Without the Oxford appointment in England, he returned to Paris, but it had swung against him and his liberal interpretation of religion, so Bruno travelled to Germany where he taught for two years. Then Prague. He was running out of places and people to trust. But during all his wandering, Bruno continued to write – Theses on Magic; Composition of Images and Ideas; A General Account of Bonding. These were largely concerned with thought processes and psychology – his book on bonding, for example, related to the interconnectedness (the bonds) of society. Then he returned to Italy, to die.
The execution of Bruno, on February 17, 1600, was but one example of hundreds of attempts by the church to coerce scientific and philosophical harmony with theological dogma. Historian Andrea Del Col estimates that between 50,000 and 75,000 cases were judged by the Inquisition in Italy alone, resulting in 1250 death sentences.(4) This was in addition to hundreds of thousands of accusations of witchcraft where children and women were the principal victims.(5) Undoubtedly, many allegations arose from civil disputes and grudges, but the stifling atmosphere of rigid church-sanctioned scientific doctrine prevented much genuine unbiased inquiry into the nature of the universe. The martyrdom of Giordano Bruno, immolated at age 51, set an example which stifled free-thinking scientists and philosophers for generations. Galileo, forced to utter words of obedience to the church and recant his belief in the motion of the Earth and planets around the Sun, was fully aware of Bruno’s fate. In fact, Robert Bellarmine – the chief inquisitor who had directed the torture of Bruno 16 years earlier – was now Cardinal Bellarmine and had become the pope’s intellectual adviser. The cardinal spoke with Galileo, offering leniency in exchange for obedience.

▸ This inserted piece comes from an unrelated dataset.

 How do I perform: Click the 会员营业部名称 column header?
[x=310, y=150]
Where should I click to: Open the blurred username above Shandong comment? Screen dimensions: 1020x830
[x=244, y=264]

Giordano Bruno envisioned a universe far larger than the Aristotle model. Bruno suggested the sun was a mere star – and the universe contained an infinite number of stars and an infinite number of inhabited worlds populated by other intelligent beings. For this, and other unorthodox views, the Roman Inquisition found him guilty of heresy and ultimately murdered him in a disturbingly cruel way. The death of the first martyr for modern science served its purpose. Free-thinking and inquiry were stifled. But unlike Bruno, they were not burned to ashes.

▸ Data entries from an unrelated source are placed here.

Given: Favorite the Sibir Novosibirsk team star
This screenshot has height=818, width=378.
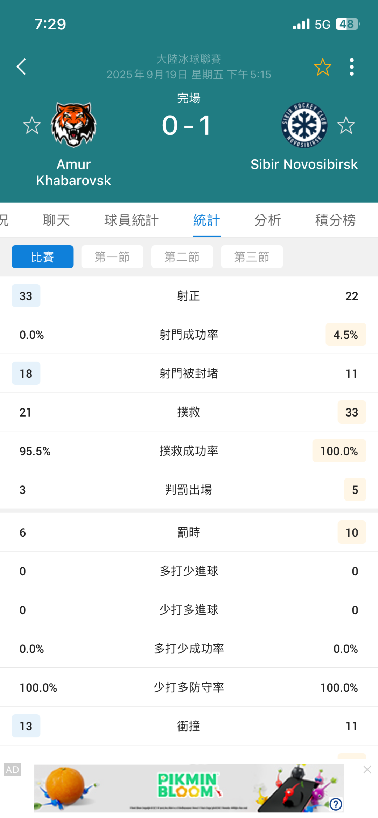Looking at the screenshot, I should click(x=346, y=125).
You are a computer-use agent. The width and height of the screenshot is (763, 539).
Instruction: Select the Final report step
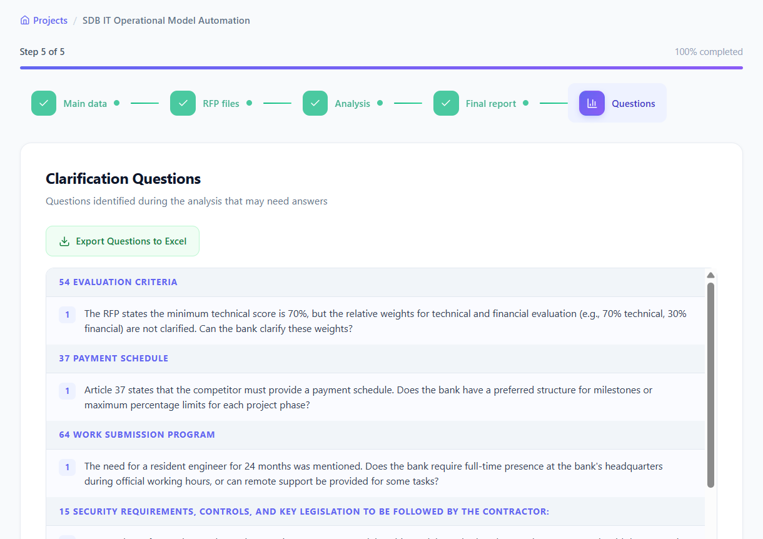pos(490,104)
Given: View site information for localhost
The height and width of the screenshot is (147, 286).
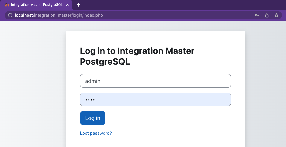Looking at the screenshot, I should coord(10,15).
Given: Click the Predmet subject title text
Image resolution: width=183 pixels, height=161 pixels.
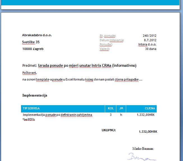Looking at the screenshot, I should (87, 66).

Most of the preceding is an excerpt from The Mountain Mystery.
(1) Mercati (1943). Il sommario del processo di Giordano Bruno, con appendice di documenti sull’eresia e l’inquisizione a Modena nel secolo XVI.

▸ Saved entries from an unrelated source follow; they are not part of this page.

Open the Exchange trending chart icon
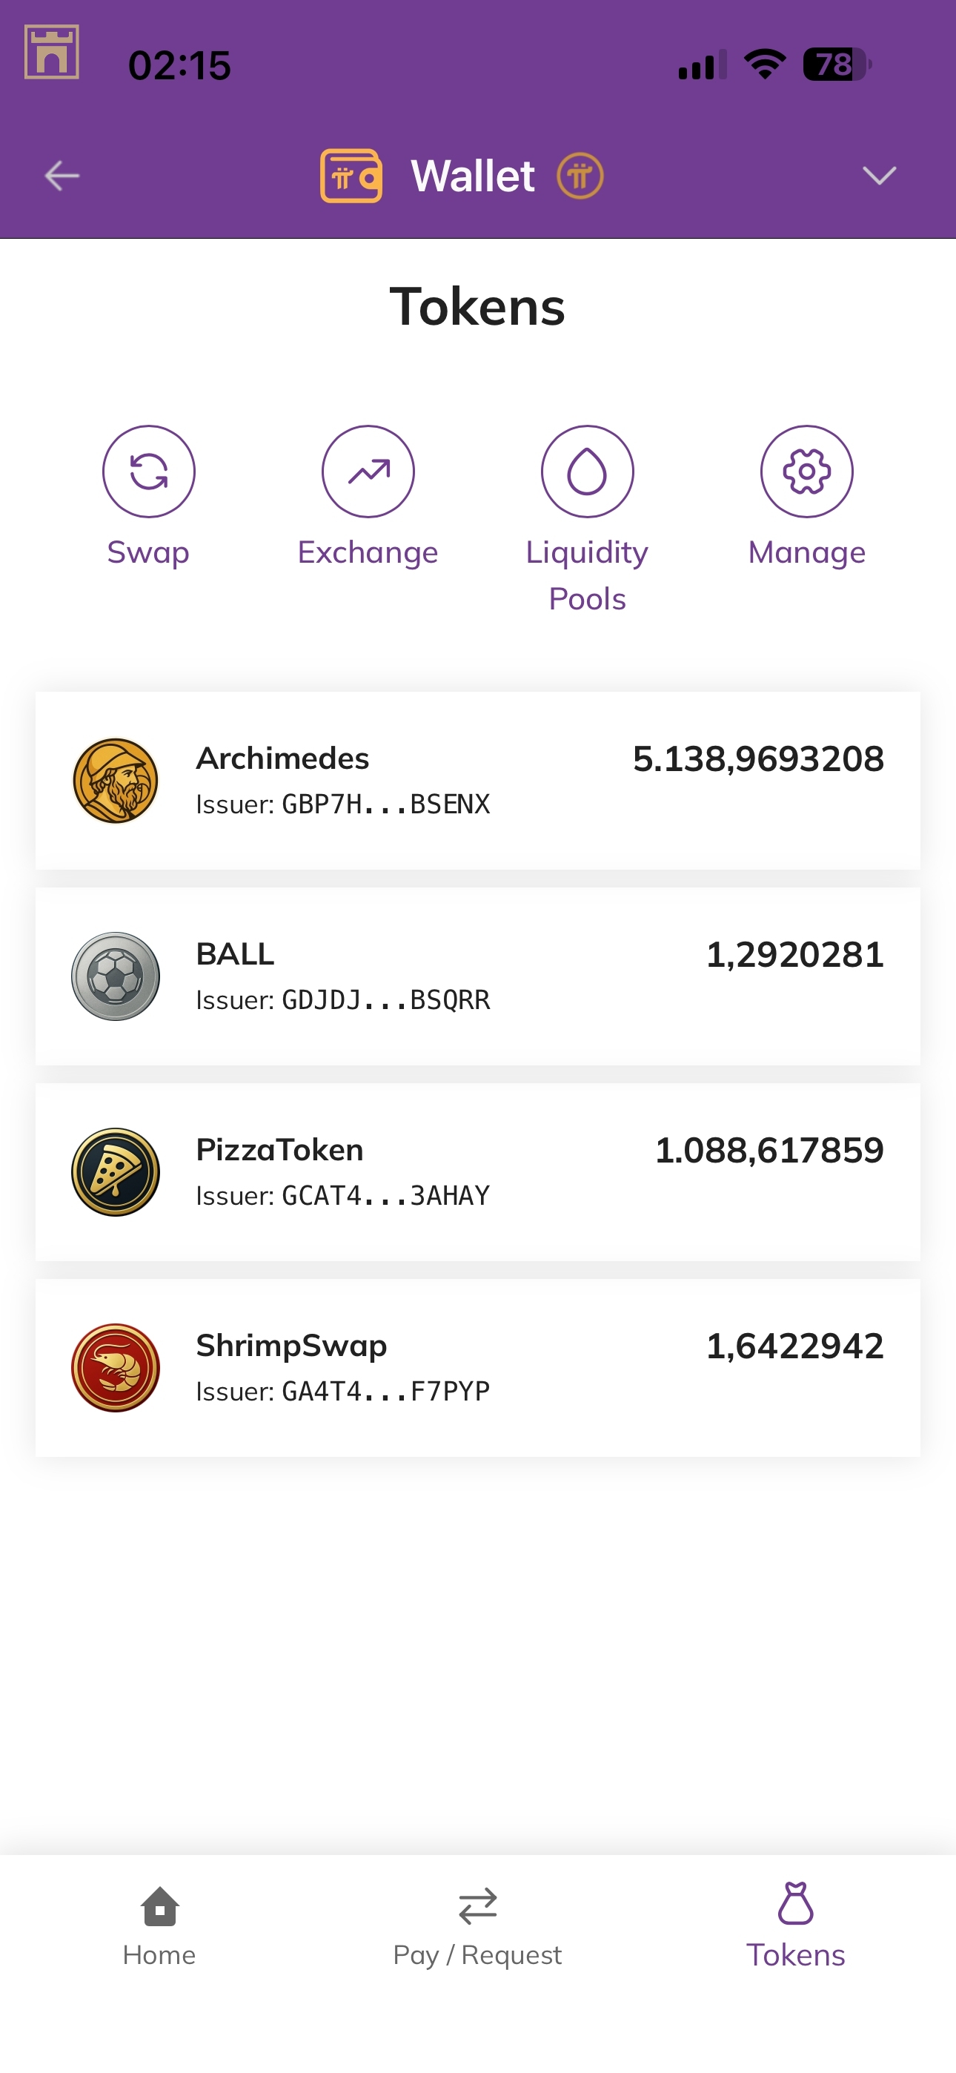 (x=368, y=472)
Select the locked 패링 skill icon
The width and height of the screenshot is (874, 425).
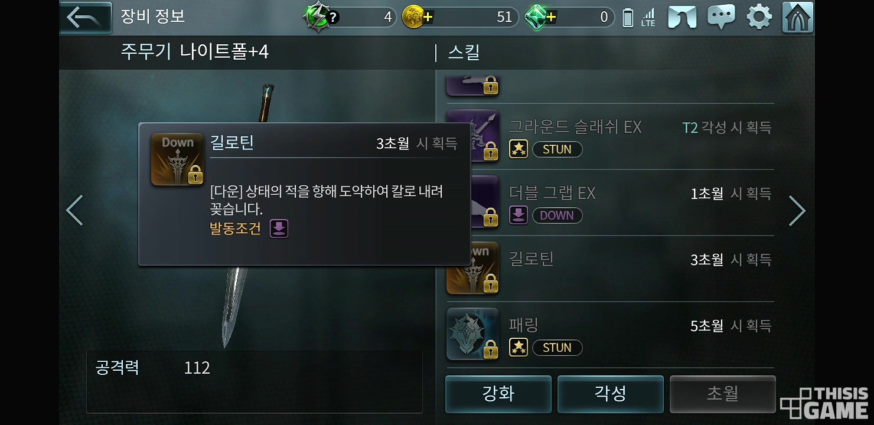(472, 334)
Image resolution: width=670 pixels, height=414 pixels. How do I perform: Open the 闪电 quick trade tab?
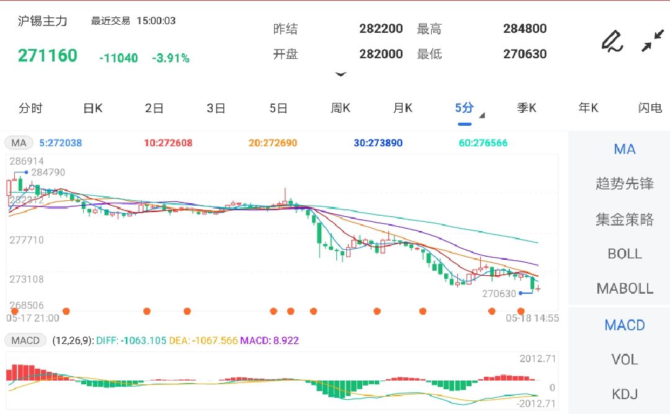coord(650,108)

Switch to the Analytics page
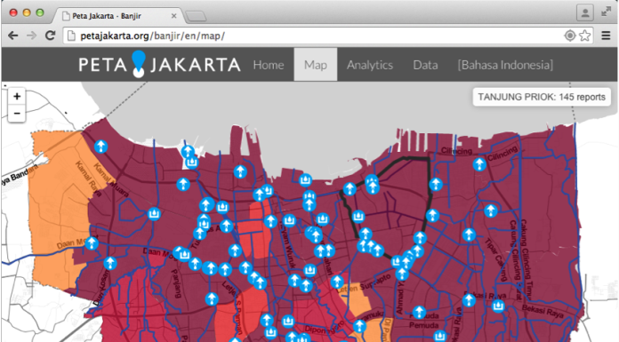pos(370,65)
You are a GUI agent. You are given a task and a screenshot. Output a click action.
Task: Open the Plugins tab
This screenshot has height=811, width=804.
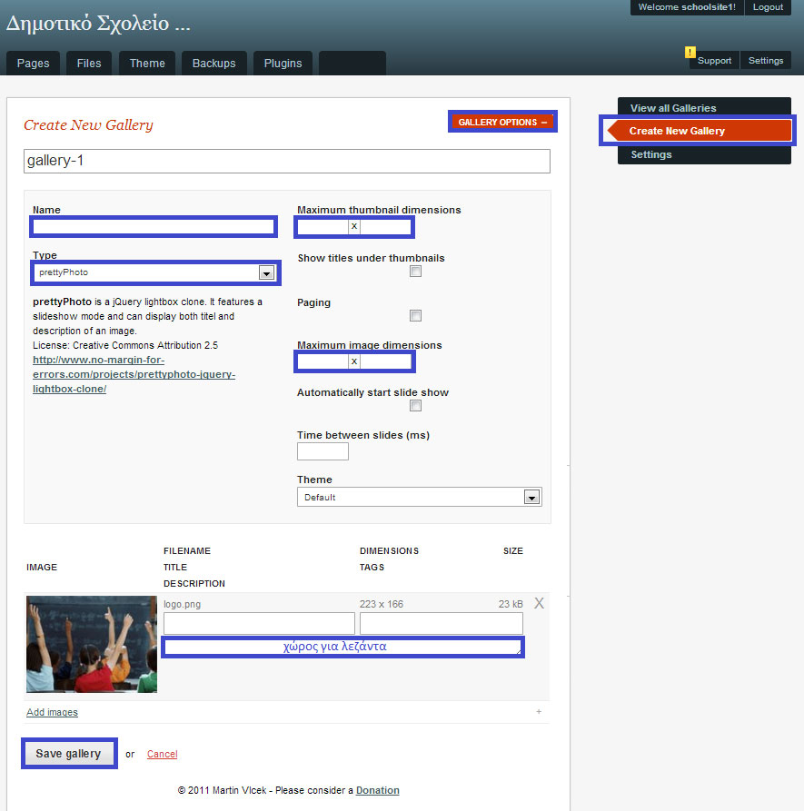283,64
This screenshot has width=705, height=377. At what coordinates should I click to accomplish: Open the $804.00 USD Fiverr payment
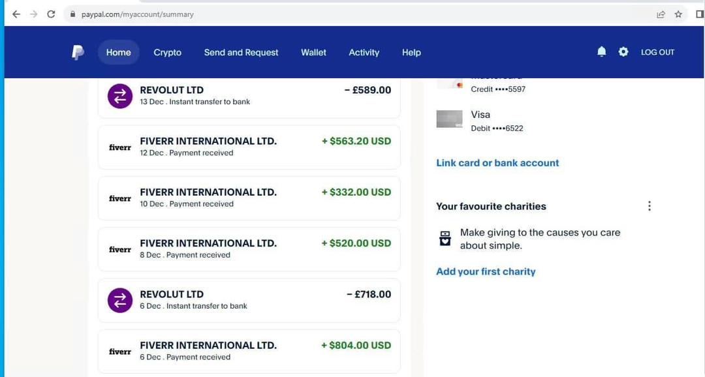click(249, 352)
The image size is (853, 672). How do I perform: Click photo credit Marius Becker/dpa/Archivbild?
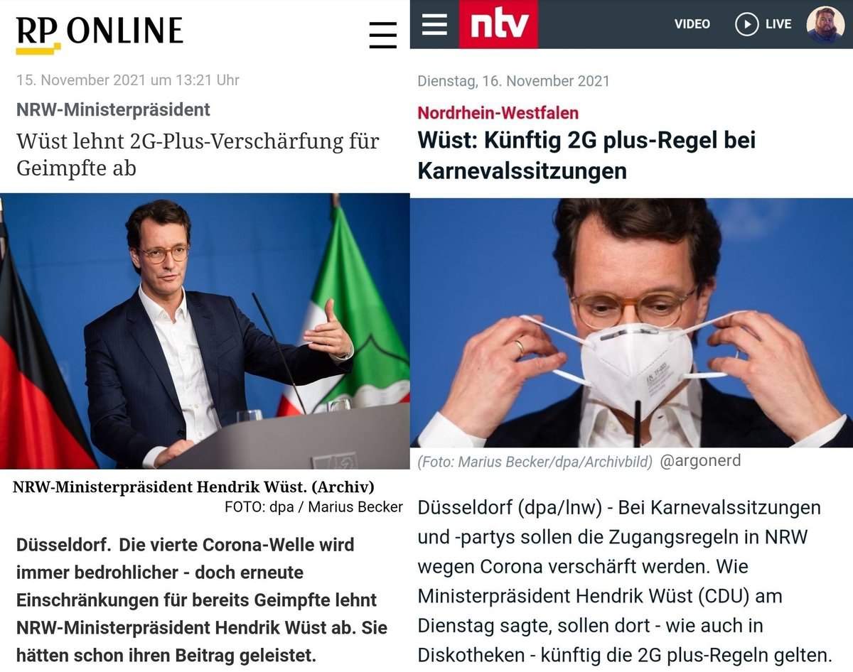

(2) In 1583, when Bruno lectured at Oxford, the school had on its statutes that “Bachelors and Masters who did not follow Aristotle faithfully were liable to a fine of five shillings for every point of divergence.” Bruno was not in any way a follower of Aristotle.
(3) Bruno, Giordano (1591). De Immenso Book IV, x, pp 56-57. Described by Paterson in the 1973 “Giordano Bruno’s View on the Earth without a Moon,” Pensee Vol. 3.
(4) Del Col, Andrea (2010). L’Inquisizione in Italia. Oscar Mondadori, Milan. pp 779-780.
(5) Sagan, Carl and Ann Druyan (1997). Demon-Haunted World: Science as a Candle in the Dark, Ballantine Books.